Last Spring, we discussed on this blog a trifecta of noteworthy lending cases pending before the Ohio Supreme Court. Today, the Court resolved one of them, and in doing so also resolved a certified conflict among Ohio’s appellate districts regarding whether Ohio’s Statute of Frauds bars a party from relying on an oral forbearance agreement to defeat a judgment that was entered pursuant to a written contract. The court’s unanimous opinion in FirstMerit Bank, N.A. v. Inks, Slip Opinion No. 2014-Ohio-789, is available here.

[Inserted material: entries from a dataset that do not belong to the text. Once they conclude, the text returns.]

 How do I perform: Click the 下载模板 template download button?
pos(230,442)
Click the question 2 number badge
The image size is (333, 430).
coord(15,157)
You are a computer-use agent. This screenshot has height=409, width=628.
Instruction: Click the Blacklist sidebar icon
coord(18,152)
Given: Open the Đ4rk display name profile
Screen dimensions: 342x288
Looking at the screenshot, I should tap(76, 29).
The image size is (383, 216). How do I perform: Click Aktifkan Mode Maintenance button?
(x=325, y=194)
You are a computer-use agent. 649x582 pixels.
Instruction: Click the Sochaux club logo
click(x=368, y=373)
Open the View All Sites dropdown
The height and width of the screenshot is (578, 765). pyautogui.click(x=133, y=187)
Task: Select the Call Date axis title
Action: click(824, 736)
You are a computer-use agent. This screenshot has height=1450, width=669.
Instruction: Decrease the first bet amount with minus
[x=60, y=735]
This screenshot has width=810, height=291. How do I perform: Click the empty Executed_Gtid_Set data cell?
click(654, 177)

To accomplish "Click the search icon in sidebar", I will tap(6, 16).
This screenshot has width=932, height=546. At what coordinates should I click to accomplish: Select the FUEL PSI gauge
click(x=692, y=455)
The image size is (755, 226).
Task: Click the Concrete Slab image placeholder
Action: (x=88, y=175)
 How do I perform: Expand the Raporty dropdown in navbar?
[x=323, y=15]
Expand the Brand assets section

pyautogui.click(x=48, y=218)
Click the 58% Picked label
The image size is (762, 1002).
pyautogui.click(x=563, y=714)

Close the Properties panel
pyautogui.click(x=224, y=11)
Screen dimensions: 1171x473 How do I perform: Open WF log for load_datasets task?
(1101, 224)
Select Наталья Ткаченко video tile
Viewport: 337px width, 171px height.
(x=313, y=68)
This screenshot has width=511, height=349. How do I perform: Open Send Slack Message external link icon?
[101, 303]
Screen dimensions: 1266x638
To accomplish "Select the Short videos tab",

Daniel Inks, Deborah Inks, David Slyman, and Jacqueline Slyman guaranteed that Ashland Lakes, LLC would repay a $3.5 million loan from FirstMerit Bank. When the LLC defaulted, FirstMerit sued the guarantors, and the trial court awarded judgment to FirstMerit based on confessions of judgment entered by the defendants under warrants of attorney. The Slymans and Inkses then appealed to Ohio’s Ninth District Court of Appeals on the basis that the confessing lawyer did not produce the original warrants of attorney. After filing that (ultimately unsuccessful) appeal, the Slymans and Inkses also moved the trial court for relief from judgment, arguing that FirstMerit was not entitled to recover because it had entered into an oral forbearance agreement with the LLC. The trial court concluded that this argument was barred by Ohio’s Statute of Frauds, and the Slymans and Inkses appealed from that decision as well. The Ninth District Court of Appeals reversed the trial court’s decision on the Statute of Frauds, saying:
By its plain language, …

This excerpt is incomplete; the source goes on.